SMBs are jumping in with both feet when it comes to leading the way to cloud. In fact, small and medium-sized businesses are out in front of enterprises, according to a survey of nearly 1,300 staffers at companies with 1,000 or fewer employees.
"It has to save my company money, time and resources ... My CFO won't give me money if I say something is really cool."
Justin Davison, senior systems engineer, RJ Lee Group
The survey, which was conducted in the early fall by Spiceworks, a social business network for IT that claims to have 1.7 million users, found that some 46% were using cloud services by the second half of this year. That's up from 28% in the first half of 2011, which was also an increase from 14% in the second half of 2010.
TechTarget's State of the Data Center: 2011 survey, fielded earlier this year, found that enterprises are showing more reticence when it comes to cloud adoption. Sixty-four percent of IT staffers said they have no current cloud computing plans, though 35% have deployed cloud solutions or have plans to, according to the survey.

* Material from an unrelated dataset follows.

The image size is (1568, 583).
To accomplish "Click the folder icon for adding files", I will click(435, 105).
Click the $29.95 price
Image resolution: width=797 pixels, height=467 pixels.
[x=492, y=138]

The RJ Lee Group, a 250-employee materials analysis laboratory headquartered in Monroeville, Pa., is running a large-scale data-sharing application in the cloud on Amazon EC2, though the final platform hasn't been chosen yet.

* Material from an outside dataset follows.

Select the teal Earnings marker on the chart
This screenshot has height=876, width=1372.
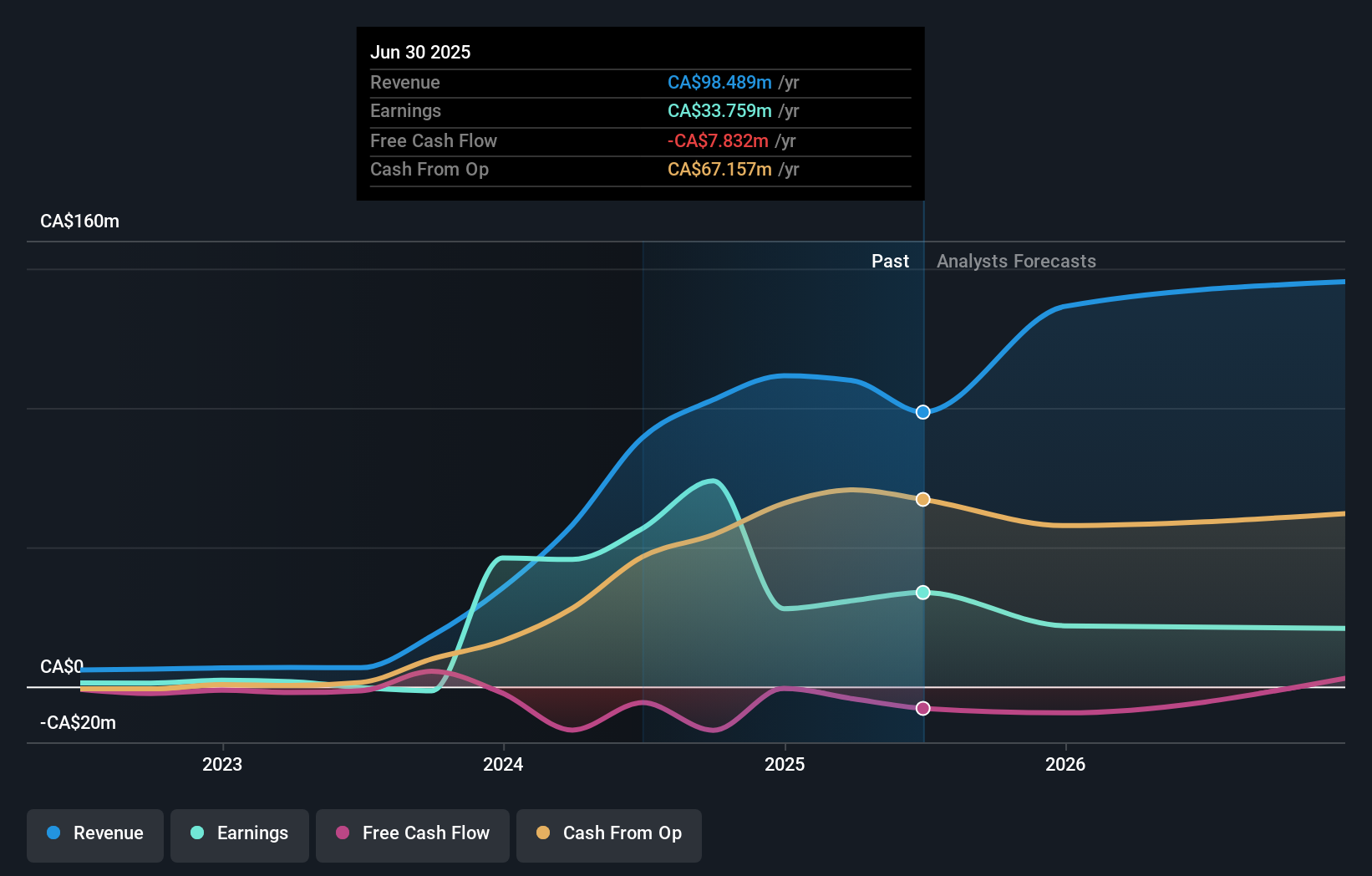point(922,593)
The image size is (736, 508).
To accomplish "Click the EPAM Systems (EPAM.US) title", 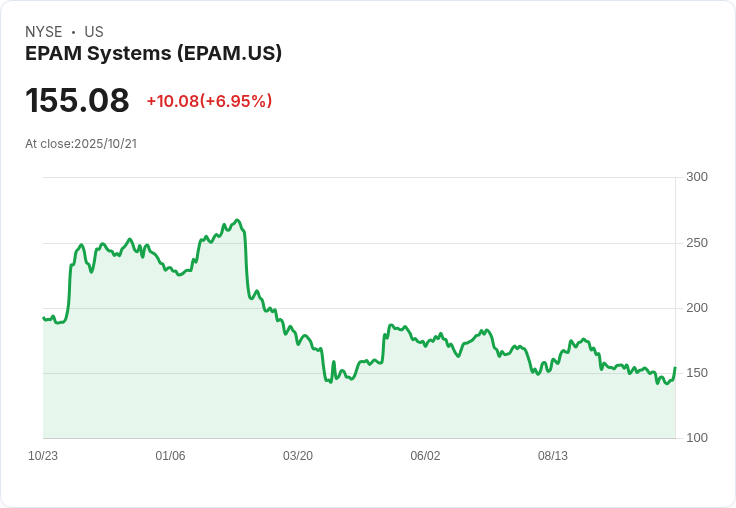I will click(x=153, y=53).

"We have a ton of data," Justin Davison, senior systems engineer at RJ Lee Group, said. The company chose to go with the cloud because it made financial sense.
A managed services provider supplies the firm’s Web hosting and its email is hosted on-premises because, according to Davison, it's less expensive than hosting those services in the cloud.
That doesn't mean that the company won't use the cloud for other functions, Davison said. For the future, RJ Lee is looking at Microsoft's Office 365 office productivity tools, possible cloud backup and connectivity via the cloud to mobile devices, such as tablet computers.
There's just one overriding concern, Davison said.
"It has to save my company money, time and resources ... My CFO won't give me money if I say something is really cool," he added.
"[SMBs] have less to lose and more to gain because the benefits are more obvious and easier to acquire," said Charles King, principal analyst at IT advisory firm Pund-IT.
"For enterprises, there's an institutional reluctance to engage with outside services, especially when it comes to private information and custom applications," King added. SMBs, by contrast, tend to go with packaged software and are looking to cut costs for infrastructure.